### How to complete this task
The lines to be copied run from the one containing "Click Italy flag icon in Bastianini's row" to the end of the material below; reproduce them exactly, including both ends, and nothing more.
[Task data — start]
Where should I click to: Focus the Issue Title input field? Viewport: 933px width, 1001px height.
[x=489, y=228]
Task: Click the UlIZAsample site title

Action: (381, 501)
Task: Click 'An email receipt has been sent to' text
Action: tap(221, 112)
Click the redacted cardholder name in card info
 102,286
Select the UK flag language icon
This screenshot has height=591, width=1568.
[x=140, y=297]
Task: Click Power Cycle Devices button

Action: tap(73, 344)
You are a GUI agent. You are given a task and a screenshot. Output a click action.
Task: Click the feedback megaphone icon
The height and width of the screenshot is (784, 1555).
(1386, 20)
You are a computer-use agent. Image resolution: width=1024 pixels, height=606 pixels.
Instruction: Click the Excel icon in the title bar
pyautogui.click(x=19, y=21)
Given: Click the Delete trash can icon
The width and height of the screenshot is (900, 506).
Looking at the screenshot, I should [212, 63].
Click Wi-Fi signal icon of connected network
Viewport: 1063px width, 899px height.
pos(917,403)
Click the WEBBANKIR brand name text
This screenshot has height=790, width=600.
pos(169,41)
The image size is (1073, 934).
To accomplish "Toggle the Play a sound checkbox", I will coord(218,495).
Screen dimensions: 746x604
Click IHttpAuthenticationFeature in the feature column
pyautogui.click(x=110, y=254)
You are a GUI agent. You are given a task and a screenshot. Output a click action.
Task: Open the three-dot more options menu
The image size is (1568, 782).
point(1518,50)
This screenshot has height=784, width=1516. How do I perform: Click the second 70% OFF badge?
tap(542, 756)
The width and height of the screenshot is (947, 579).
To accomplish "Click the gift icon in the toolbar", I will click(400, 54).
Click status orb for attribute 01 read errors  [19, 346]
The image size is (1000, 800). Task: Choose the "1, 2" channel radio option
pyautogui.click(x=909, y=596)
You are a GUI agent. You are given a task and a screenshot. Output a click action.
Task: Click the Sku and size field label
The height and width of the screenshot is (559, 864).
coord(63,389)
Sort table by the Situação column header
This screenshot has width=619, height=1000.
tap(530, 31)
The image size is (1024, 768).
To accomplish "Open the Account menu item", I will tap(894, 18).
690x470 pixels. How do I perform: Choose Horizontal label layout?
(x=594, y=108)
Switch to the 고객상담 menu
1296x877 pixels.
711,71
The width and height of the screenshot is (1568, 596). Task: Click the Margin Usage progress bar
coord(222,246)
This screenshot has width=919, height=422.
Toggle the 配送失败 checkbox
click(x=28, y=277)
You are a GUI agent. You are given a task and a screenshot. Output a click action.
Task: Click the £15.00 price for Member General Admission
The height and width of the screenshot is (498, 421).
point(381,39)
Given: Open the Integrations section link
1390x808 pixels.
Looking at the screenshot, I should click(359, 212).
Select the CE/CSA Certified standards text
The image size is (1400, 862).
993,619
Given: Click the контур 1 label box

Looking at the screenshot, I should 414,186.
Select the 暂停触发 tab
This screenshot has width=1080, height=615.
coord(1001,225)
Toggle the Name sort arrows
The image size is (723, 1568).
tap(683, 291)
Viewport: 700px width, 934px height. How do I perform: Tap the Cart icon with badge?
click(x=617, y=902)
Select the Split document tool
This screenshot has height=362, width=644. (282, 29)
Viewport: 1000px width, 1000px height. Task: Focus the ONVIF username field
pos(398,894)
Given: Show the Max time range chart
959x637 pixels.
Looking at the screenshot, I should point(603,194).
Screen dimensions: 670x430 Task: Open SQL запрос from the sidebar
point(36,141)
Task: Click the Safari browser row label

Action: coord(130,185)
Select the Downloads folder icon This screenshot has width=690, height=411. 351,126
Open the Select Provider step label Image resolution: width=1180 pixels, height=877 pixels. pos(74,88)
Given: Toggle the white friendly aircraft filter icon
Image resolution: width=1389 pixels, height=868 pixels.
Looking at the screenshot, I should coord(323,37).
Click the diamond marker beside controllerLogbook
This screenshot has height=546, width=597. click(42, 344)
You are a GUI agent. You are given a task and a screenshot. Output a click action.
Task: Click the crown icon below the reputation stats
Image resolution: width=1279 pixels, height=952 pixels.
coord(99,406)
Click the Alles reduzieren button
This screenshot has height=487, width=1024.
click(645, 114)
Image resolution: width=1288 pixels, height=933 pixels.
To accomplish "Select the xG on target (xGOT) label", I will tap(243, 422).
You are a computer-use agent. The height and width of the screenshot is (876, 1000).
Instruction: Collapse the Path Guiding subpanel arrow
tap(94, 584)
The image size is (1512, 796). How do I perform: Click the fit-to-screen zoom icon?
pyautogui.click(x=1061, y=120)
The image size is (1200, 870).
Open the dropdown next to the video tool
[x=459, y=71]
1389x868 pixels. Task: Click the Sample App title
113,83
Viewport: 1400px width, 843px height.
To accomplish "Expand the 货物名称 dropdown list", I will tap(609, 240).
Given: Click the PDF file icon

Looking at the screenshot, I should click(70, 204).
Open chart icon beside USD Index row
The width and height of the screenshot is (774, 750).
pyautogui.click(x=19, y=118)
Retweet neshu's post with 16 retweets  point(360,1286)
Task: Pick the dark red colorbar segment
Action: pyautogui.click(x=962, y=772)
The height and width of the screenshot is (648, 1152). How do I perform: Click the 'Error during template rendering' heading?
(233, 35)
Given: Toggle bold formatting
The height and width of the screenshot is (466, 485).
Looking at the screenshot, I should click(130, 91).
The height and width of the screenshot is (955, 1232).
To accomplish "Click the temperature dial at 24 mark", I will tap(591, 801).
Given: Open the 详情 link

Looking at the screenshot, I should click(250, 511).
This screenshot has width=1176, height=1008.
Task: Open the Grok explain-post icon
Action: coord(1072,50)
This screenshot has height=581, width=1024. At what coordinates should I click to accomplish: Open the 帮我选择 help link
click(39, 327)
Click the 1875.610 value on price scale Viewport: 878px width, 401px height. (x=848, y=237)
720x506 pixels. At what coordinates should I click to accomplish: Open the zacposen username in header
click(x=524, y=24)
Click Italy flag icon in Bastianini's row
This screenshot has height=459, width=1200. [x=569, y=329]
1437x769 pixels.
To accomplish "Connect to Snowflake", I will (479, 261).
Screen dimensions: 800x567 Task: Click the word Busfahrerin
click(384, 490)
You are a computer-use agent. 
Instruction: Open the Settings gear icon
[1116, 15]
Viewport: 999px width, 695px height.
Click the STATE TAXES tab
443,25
[Task data — finish]
### Final answer
Click Italy flag icon in Bastianini's row
This screenshot has height=459, width=1200. [x=569, y=329]
1437x769 pixels.
To accomplish "Connect to Snowflake", I will (479, 261).
Screen dimensions: 800x567 Task: Click the word Busfahrerin
click(384, 490)
You are a computer-use agent. 
Instruction: Open the Settings gear icon
[1116, 15]
Viewport: 999px width, 695px height.
Click the STATE TAXES tab
443,25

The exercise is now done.